Free infrastructure deserves good manners
For the geocoding we used Nominatim, OpenStreetMap's free geocoder, and free does not mean careless. The service publishes a usage policy, and the script follows it: it identifies itself with a descriptive user agent, waits at least 1.1 seconds between requests, and caps itself at two queries per distributor.
When an address cannot be resolved, the script falls back to the real centroid of the distributor's state, province, or country. A pin in the right region, honest about its precision, beats a fabricated street position. The fallback is never invented, which is the same rule we hold everywhere else: unknown stays unknown.
The golden-angle spiral
One stubborn problem remained. Some distributors share an address, or resolve to identical coordinates, and stacked pins are unusable. The top pin swallows every click, and a visitor never discovers the businesses underneath it.
The fix comes from botany. Exact-duplicate coordinates fan out along a tiny spiral built on the golden angle, the packing pattern sunflowers use to fit seeds without overlap. Each duplicate pin steps a little further around the spiral, so all of them stay individually visible and clickable while still reading as one location on the map.
The golden angle works because it never repeats. Step around a circle by roughly 137.5 degrees each time and no two points land on the same radial line, which is why the pattern spreads evenly no matter how many duplicates pile onto one address. Two pins or ten, the cluster stays readable.
What the finished locator does
- An interactive map with markers and popups for all 89 distributors, no API key anywhere
- Text search across name, city, and country, with results grouped by region
- A live count, showing X of 89, so filtering is never a mystery
- The list and the map track the same filtered set, and the map re-fits its bounds as results narrow
- An accessible empty state when a search matches nothing
The bill that never arrives
Because the coordinates ship inside the build, there is nothing to go down and nothing to invoice. No key to rotate when an employee leaves, no surprise pricing email when traffic grows, no third-party outage that blanks the map on a busy Monday. The locator costs what static files cost, which rounds to nothing.

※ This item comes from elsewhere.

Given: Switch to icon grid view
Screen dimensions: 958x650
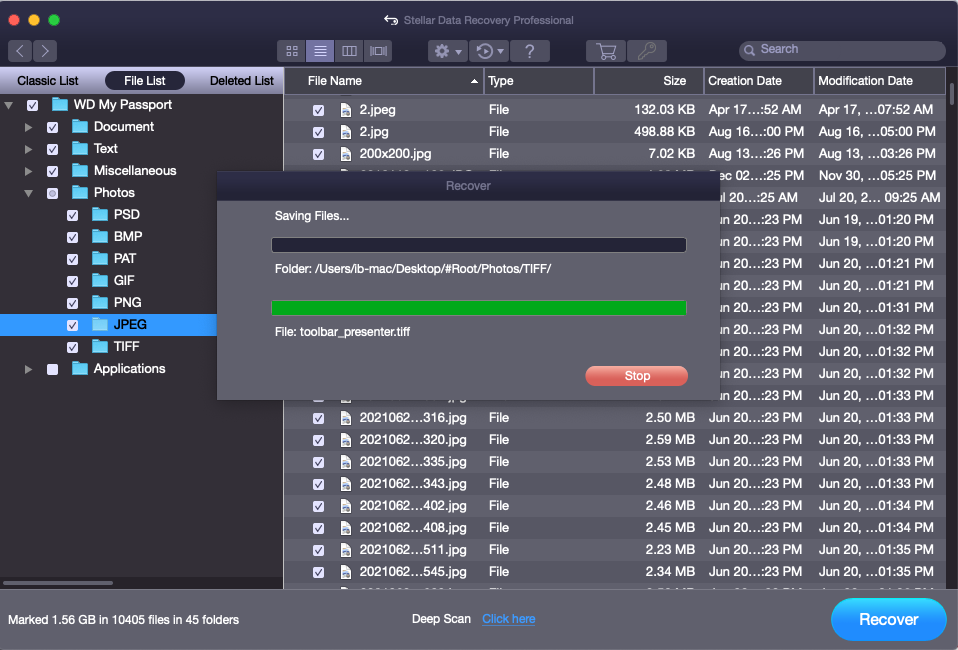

There is a speed dividend too. The map data is a local file, not a runtime API call, so the locator renders without waiting on anyone else's servers.
Not every map should be built this way. Live vehicle tracking, live inventory, or thousands of points that move daily justify a paid platform. But a distributor network that changes a few times a year is static data wearing a map costume, and static data is the cheapest, fastest, most reliable thing on the web. When a distributor does change, the client tells us, the script reruns at the next build, and the map is current again.